Согласно традиции, никакая столица не может обойтись без Мин-тана, ритуального дворца, являющегося одновременно и imago mundi, и воплощением Календаря. Мин-тан возведен на квадратном основании (= Земля) и покрыт круглой соломенной кровлей (= Небо). Весь год Государь перемещается под этой крышей; занимая свое место согласно требованиям календаря, он торжественно провозглашает наступление очередного времени года и последовательную смену месяцев. Цвет его одежд, блюда, которые ему подаются, совершаемые им действия полностью соответствуют тому или иному моменту годичного цикла. В конце третьего летнего месяца государь водворяется в центральных покоях Мин-тана, как бы на центральной оси года. [44] Государь, равно как и другие символы Центра Мира (Дерево, Священная гора, девятиэтажная башня и т. д.), воплощает в некотором роде axis mundi и реализует связь между Землей и Небом. Пространственно-временная символика Центров Мира широко распространена; она присуща многим архаическим культурам, так же как и урбанистическим цивилизациям. [45] Самые скромные жилища в Китае, добавим, несут в себе ту же космологическую символику, что столицы или дворцы, каждое из них строится как самое настоящее imago mundi. [46]
44
Granet. Ор. cit., p. 120 sq; ср:. Dances et l'egendes de la Chine ancienne, p. 116 sq. Это ритуальное местопребывание в центре Мин-тана, вероятно, соотносится "с периодом ухода, во время которого первобытные вожди должны были удаляться в самые потаенные места своего жилища". Шесть или двенадцать дней "были заняты ритуалами и наблюдениями, позволявшими предсказать или обеспечить умножение скота и обильный урожай" (La pens'ee chinoise, p. 107). Двенадцать дней представляли собой как бы предвосхищение двенадцати месяцев наступающего года — архаическая концепция, засвидетельствованная на Ближнем Востоке и в других местах; ср. Le mythe de L''etemel retour, p. 78 sq.
45
Ср.: Eliade. Centre du Monde, Temple, Maison, p.67 sq.
46
Ср.: R.A. Stein. Architecture et pensee religieuse en Extr^eme Orient.

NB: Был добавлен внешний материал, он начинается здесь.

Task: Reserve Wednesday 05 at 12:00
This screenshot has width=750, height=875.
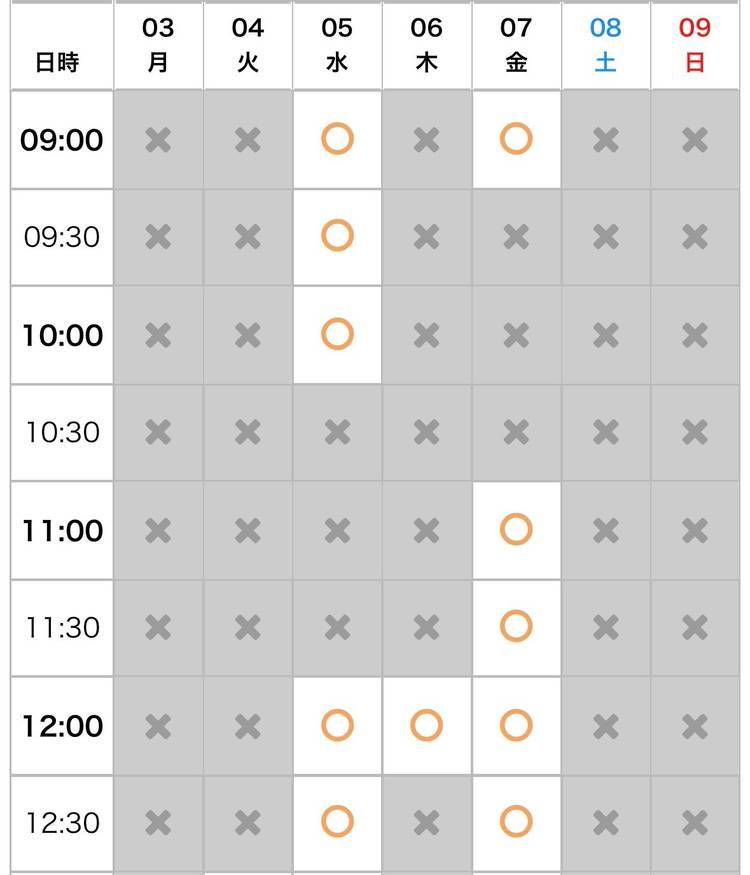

§ 130. Полярность, чередование и реинтеграция
Как мы уже отмечали выше (стр. 17), пятеричная космологическая основа — четыре стороны света и центр — является образцовой моделью классификации и в то же время утверждением универсальной гомологичности. Все, что существует, принадлежит к тому или иному классу, к той или иной строго ограниченной рубрике и вследствие этого делит свои свойства и признаки со всеми реальностями данного класса. Таким образом, мы имеем здесь дело со смелой разработкой системы взаимообусловленных связей макрокосма и микрокосма, иными словами, со всеобщей теорией аналогий, играющих большую роль во всех традиционных религиях. Новизна китайской идеи состоит в том, что эта схема «макрокосм-микрокосм» интегрируется в систему классификации еще более обширную, а именно — цикличности антагонистических, но взаимодополняющих принципов ян и инь. Системы-парадигмы разных типов раздвоения и полярности, дуализма и чередования, прямо противоположных диад и coincidentia oppositorum встречаются повсюду в мире и на всех уровнях культуры [47] . [48] Значимость пары противоположностей ян-инь обусловлена тем, что она не только послужила моделью универсальной классификации, но и, сверх того, развернулась до уровня космологии, которая, с одной стороны, систематизировала и узаконила многочисленные приемы физического и духовного совершенствования, а с другой, подтолкнула к философским построениям все более строгим и систематическим.
47
Ср.: Наш очерк Remarques sur le dualisme religieux: dyades et polarit'es. — La nostalgie des origines, pp. 249–338).
48
В структурной антропологии Клода Леви-Строса (см. из последних изданий — Мифологики. Т. 1–3. М., 1999–2000) смысл мифологии заключается в том, что миф преодолевает фундаментальные оппозиции между природой и культурой, смертью и жизнью и т. д.